(Entries taken from a collection)
────────────────

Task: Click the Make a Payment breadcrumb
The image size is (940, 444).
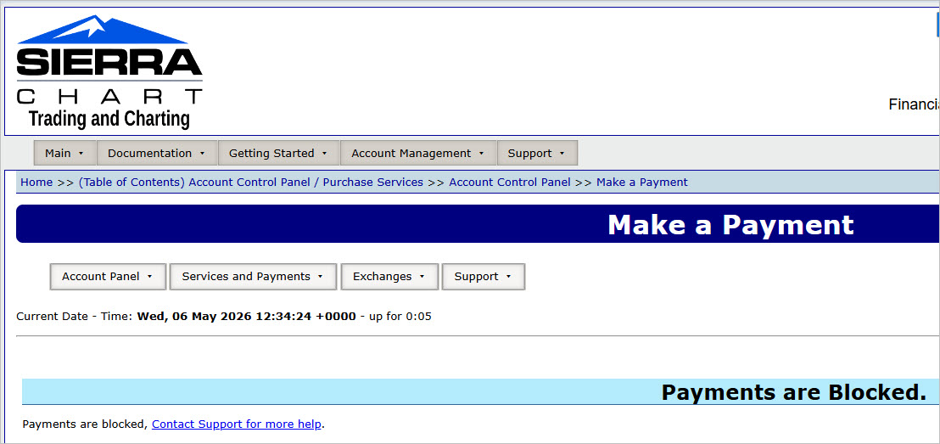Action: point(642,183)
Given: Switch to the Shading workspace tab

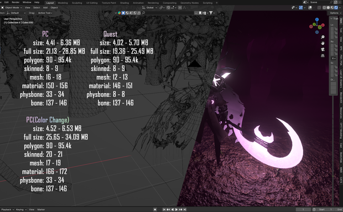Looking at the screenshot, I should tap(124, 3).
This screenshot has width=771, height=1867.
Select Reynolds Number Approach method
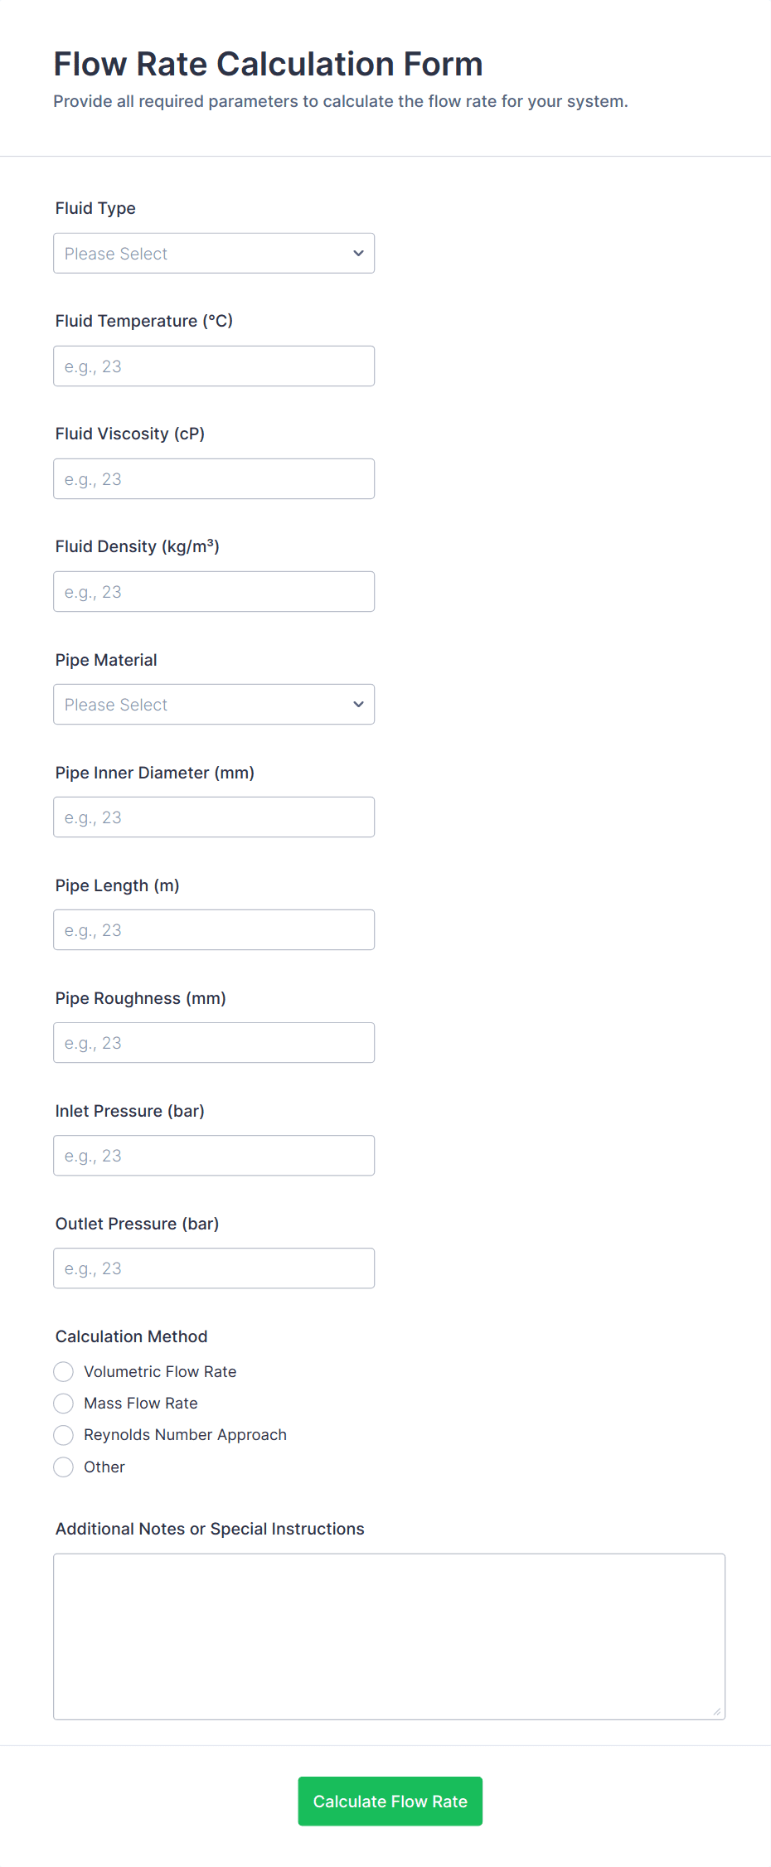point(64,1435)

────────────────

Instructions to follow: All entries above must be printed again verbatim, with images excluded.

Response for this exercise:
Task: Click the Make a Payment breadcrumb
The image size is (940, 444).
Action: point(642,183)
Given: Switch to the Shading workspace tab

Looking at the screenshot, I should tap(124, 3).
This screenshot has width=771, height=1867.
Select Reynolds Number Approach method
point(64,1435)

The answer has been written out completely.